A bacterial effector counteracts host autophagy by promoting degradation of an autophagy component
Jia Xuan Leong, Margot Raffeiner, Daniela Spinti, Gautier Langin, Mirita Franz‐Wachtel, Andrew R. Guzman, Jung‐Gun Kim, Pooja Pandey, Elena A. Minina, Boris Maček, Anders Hafrén, Tolga O. Bozkurt, Mary Beth Mudgett, Frederik Börnke, Daniel Hofius, Şuayib Üstün
Abstract
Beyond its role in cellular homeostasis, autophagy plays anti- and promicrobial roles in host-microbe interactions, both in animals and plants. One prominent role of antimicrobial autophagy is to degrade intracellular pathogens or microbial molecules, in a process termed xenophagy. Consequently, microbes evolved mechanisms to hijack or modulate autophagy to escape elimination. Although well-described in animals, the extent to which xenophagy contributes to plant-bacteria interactions remains unknown. Here, we provide evidence that Xanthomonas campestris pv. vesicatoria (Xcv) suppresses host autophagy by utilizing type-III effector XopL. XopL interacts with and degrades the autophagy component SH3P2 via its E3 ligase activity to promote infection.

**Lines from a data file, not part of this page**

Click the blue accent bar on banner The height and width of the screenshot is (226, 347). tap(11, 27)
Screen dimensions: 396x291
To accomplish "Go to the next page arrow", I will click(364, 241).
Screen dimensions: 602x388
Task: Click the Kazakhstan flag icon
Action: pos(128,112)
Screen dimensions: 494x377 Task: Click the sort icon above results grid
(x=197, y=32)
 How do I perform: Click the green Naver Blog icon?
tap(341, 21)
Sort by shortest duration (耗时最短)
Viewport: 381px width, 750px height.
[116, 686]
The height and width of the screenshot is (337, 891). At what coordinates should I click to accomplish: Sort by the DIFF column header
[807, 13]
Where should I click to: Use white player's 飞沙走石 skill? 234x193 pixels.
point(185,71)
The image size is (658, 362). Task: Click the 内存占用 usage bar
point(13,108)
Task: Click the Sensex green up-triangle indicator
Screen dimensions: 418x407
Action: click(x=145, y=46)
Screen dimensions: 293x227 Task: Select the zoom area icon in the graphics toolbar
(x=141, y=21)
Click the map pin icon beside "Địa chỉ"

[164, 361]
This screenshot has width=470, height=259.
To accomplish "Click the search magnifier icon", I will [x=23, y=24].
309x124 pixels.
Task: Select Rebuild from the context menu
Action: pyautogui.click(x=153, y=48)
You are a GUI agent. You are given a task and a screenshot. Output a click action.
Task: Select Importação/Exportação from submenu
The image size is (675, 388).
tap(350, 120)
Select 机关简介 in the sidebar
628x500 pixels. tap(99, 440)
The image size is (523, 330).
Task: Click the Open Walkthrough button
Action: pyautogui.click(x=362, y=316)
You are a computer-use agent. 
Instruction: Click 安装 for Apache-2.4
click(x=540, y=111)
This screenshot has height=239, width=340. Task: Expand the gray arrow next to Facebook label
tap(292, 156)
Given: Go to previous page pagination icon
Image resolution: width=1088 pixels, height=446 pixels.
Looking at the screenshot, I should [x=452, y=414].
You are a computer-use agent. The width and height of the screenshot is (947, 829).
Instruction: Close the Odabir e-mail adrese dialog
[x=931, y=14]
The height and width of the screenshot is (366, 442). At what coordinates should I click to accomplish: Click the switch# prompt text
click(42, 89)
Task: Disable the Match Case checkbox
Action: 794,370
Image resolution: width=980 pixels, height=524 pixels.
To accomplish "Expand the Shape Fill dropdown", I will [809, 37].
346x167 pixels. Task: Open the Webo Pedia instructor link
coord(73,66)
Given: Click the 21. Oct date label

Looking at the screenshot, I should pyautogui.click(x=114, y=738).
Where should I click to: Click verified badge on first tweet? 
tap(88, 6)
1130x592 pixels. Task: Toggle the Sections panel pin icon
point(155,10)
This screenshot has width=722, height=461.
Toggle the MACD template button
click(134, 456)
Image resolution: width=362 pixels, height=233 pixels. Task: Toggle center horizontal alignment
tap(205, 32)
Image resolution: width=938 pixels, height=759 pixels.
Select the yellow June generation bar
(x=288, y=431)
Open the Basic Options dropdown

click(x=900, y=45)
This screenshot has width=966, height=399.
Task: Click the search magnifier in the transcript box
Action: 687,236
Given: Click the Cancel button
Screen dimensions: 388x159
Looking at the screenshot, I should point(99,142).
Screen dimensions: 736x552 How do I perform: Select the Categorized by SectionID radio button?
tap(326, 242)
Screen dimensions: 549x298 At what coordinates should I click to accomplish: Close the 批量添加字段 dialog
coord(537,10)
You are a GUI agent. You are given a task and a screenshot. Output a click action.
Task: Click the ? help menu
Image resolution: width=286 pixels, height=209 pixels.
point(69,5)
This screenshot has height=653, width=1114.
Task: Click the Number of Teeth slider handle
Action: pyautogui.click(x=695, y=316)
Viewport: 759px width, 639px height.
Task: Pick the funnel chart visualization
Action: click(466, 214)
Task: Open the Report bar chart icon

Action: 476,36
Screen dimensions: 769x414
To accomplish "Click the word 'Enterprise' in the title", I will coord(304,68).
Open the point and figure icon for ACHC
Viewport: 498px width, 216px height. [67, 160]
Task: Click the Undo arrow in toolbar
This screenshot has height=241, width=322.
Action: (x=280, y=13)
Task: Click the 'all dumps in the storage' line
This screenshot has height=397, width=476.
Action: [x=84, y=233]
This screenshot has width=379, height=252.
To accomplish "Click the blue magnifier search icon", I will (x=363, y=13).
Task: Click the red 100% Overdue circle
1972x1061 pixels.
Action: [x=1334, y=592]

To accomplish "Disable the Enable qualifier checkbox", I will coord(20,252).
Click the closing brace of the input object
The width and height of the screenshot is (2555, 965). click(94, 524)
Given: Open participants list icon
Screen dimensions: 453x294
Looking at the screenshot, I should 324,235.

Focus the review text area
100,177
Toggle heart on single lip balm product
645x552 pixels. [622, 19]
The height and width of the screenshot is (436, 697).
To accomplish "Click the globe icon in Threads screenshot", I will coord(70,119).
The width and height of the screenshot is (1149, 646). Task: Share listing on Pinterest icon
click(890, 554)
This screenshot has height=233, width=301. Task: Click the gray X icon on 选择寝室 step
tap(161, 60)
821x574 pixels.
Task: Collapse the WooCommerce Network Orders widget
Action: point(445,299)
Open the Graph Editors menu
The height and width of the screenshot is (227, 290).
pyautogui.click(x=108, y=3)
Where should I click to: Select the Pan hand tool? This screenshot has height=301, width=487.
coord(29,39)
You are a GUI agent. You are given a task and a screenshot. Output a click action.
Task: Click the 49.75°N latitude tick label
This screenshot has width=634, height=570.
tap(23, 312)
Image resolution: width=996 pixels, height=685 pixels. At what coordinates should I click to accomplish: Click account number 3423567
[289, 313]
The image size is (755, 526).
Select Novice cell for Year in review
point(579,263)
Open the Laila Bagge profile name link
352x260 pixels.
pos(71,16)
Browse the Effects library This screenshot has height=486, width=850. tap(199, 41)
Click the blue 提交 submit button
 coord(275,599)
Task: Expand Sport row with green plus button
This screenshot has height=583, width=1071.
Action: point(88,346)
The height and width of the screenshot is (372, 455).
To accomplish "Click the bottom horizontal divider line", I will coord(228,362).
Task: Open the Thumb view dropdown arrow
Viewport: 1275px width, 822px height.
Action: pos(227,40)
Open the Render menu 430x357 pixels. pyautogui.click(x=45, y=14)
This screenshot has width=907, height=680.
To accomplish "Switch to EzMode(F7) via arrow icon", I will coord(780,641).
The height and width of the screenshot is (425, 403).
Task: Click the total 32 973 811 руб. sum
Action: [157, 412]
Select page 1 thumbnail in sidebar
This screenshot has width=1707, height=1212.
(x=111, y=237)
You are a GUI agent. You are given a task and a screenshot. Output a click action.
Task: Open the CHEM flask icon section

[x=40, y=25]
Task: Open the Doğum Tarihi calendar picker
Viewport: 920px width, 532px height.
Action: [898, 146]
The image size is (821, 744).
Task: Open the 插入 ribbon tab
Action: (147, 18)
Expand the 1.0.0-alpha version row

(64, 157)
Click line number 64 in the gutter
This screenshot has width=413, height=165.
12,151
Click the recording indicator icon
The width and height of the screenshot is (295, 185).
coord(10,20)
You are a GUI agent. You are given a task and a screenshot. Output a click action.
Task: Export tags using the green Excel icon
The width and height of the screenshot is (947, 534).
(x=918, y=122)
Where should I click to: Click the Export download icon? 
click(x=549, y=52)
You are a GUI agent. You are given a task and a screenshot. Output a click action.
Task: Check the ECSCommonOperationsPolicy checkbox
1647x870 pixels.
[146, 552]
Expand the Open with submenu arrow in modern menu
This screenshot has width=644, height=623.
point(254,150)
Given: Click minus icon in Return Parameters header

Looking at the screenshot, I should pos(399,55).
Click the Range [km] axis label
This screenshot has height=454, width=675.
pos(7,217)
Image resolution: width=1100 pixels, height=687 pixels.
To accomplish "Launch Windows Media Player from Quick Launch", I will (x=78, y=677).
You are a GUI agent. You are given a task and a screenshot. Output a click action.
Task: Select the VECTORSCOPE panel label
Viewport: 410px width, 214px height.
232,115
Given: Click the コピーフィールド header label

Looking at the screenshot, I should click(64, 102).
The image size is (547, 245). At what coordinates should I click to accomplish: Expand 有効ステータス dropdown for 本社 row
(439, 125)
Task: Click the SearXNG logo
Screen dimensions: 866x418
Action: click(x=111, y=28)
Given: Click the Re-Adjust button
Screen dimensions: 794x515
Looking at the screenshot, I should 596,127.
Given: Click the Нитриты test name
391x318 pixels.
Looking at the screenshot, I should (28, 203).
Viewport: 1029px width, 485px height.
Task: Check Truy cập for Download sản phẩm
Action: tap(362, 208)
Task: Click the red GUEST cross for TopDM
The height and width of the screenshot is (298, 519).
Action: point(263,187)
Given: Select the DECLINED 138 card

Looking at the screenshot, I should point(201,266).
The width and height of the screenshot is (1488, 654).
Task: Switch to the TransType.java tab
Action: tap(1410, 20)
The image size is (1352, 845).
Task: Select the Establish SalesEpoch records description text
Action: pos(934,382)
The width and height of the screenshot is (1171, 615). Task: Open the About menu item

Intriguingly, XopL is targeted for degradation by defense-related selective autophagy mediated by NBR1/Joka2, revealing a complex antagonistic interplay between XopL and the host autophagy machinery. Our results implicate plant antimicrobial autophagy in the depletion of a bacterial virulence factor and unravel an unprecedented pathogen strategy to counteract defense-related autophagy in plant-bacteria interactions.